Suriye'nin Süveyda kentindeki doktorlar, 'toplu mezara' dönüştürülen hastane için yardım istiyor

"Burası artık hastane değil, toplu mezar oldu." Suriye'nin güneyindeki Süveyda kentindeki tek devlet hastanesinin sağlık personeli olan Rouba, telefonda ağlayarak yardım istiyor.
Çalıştığı merkez, Dürzilerin çoğunlukta olduğu kentte faaliyetini sürdüren tek kuruluş.
Doktor Ömer Ubeyd AFP'ye yaptığı açıklamada, "Pazartesi sabahından bu yana oraya 400'den fazla ceset ulaştı. Bunlar arasında 'kadınlar, çocuklar ve yaşlılar' da var." dedi.
Hastanenin önündeki Tabipler Odası Süveyda Şubesi Başkanı doktor, telefonla yaptığı açıklamada, "Morgda yer kalmadı, cesetler sokakta" ifadesini kullandı.
Pazar gecesi Dürzi savaşçılarla yerel Bedevi kabileleri arasında çatışmalar çıktı ve Suriye hükümet güçleri müdahale etti.
Tanıklar, Dürzi grupları ve STK'lar, Salı günü Süveyda'da konuşlu güçleri halka karşı kötü muamelede bulunmakla suçladı. İki gün sonra, Dürzileri koruduğunu iddia eden İsrail'in tehditleriyle karşılaşan güçler, şehirden çekildi.
AFP muhabiri, hastane koridorlarında üst üste yığılmış cesetlerin güçlü, mide bulandırıcı bir koku yaydığını, bazılarının neredeyse tanınmayacak kadar şiştiğini gözlemledi.
Orada çalışmaya devam eden küçük doktor ve sağlık personeli grubu ise yorgunluktan bitkin durumda, ancak durmadan gelen yaralılara müdahale etmekte zorlanıyorlar.
Soyadını açıklamayı tercih etmeyen Rouba, "Yorulmadan çalışan sadece dokuz doktor ve sağlık personeli var" diyor.
Rouba, "Durum çok kötü, suyumuz yok, elektriğimiz yok, ilaçlar da tükenmeye başlıyor." dedi.

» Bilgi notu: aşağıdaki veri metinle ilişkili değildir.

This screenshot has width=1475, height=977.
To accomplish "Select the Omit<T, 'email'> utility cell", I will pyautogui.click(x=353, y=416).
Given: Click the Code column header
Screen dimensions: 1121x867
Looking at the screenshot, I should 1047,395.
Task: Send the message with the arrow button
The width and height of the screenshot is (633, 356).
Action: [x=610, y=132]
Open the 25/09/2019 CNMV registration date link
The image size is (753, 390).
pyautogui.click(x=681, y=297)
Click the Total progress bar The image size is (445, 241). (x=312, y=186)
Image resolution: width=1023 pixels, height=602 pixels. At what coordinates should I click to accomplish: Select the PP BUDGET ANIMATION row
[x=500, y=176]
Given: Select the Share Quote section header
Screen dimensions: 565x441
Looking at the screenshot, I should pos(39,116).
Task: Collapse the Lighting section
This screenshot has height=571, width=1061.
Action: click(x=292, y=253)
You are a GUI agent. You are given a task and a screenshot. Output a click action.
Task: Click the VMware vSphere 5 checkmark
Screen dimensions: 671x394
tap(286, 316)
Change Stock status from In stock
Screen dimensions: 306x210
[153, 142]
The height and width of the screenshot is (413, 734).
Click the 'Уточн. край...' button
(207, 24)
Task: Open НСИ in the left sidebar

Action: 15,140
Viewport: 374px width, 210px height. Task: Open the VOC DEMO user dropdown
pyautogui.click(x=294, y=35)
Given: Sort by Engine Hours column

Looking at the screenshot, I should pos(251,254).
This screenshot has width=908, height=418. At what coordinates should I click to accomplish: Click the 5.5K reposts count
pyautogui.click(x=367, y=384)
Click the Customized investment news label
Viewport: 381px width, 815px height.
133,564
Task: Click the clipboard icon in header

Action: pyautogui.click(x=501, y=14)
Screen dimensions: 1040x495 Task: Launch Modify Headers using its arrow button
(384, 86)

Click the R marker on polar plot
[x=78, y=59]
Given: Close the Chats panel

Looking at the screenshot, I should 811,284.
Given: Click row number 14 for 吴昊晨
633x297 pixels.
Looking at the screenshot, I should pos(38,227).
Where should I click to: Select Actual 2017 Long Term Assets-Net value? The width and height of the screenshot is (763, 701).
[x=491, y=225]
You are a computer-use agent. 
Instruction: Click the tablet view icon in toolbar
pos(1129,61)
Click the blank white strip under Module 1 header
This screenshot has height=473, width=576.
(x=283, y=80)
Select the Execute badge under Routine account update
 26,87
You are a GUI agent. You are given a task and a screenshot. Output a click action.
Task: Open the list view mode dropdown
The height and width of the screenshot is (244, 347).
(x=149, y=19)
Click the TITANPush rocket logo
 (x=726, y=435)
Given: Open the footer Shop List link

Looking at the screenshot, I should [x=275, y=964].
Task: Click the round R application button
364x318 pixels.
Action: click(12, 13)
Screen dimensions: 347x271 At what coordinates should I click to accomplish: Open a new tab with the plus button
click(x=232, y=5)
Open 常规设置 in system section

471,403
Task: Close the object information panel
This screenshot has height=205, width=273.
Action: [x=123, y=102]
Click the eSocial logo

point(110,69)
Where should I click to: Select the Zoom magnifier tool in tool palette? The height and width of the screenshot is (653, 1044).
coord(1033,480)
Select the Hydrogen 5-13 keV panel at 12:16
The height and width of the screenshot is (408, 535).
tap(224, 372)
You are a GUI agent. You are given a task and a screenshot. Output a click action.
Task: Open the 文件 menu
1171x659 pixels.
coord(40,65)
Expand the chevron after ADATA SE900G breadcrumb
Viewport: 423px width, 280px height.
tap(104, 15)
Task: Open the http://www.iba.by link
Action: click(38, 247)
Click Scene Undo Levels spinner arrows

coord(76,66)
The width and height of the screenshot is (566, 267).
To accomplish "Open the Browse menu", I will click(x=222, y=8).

"Üç gündür evlerinde olan ve yardım edemediğimiz insanlar var" diye ekledi.
"Cesetler sokaklarda ve kimse onları çıkaramıyor. Dün hastaneye cesetlerle dolu beş büyük araba geldi" dedi.
BM, Cuma günü yaptığı açıklamada, "kan banyosunun" sona erdirilmesi çağrısında bulunarak, çatışmaların "hızla" ve "şeffaf" bir şekilde soruşturulmasını istedi.
Suriye'de geniş bir muhbir ağına sahip İngiltere merkezli bir sivil toplum kuruluşu olan Suriye İnsan Hakları Gözlemevi'ne göre, çatışmalarda şu ana kadar yaklaşık 600 kişi hayatını kaybetti.
Ömer Ubeyd, bu çatışmalarda üç meslektaşını kaybetti; biri "ailesinin gözü önünde evinde öldürüldü", bir diğeri ise güvenlik güçlerinin barikatını geçerken arabasının içinde yakın mesafeden vurularak öldürüldü.
Sonuncusu, “Cerrah Talat Amir, işini yapmak için mavi önlükle hastaneye giderken Salı günü hayatını kaybetti” dedi.
"Kafasına ateş ettiler. Sonra karısını çağırıp, 'Kocanız ameliyat başlığı takıyordu, şimdi kırmızı oldu' dediler."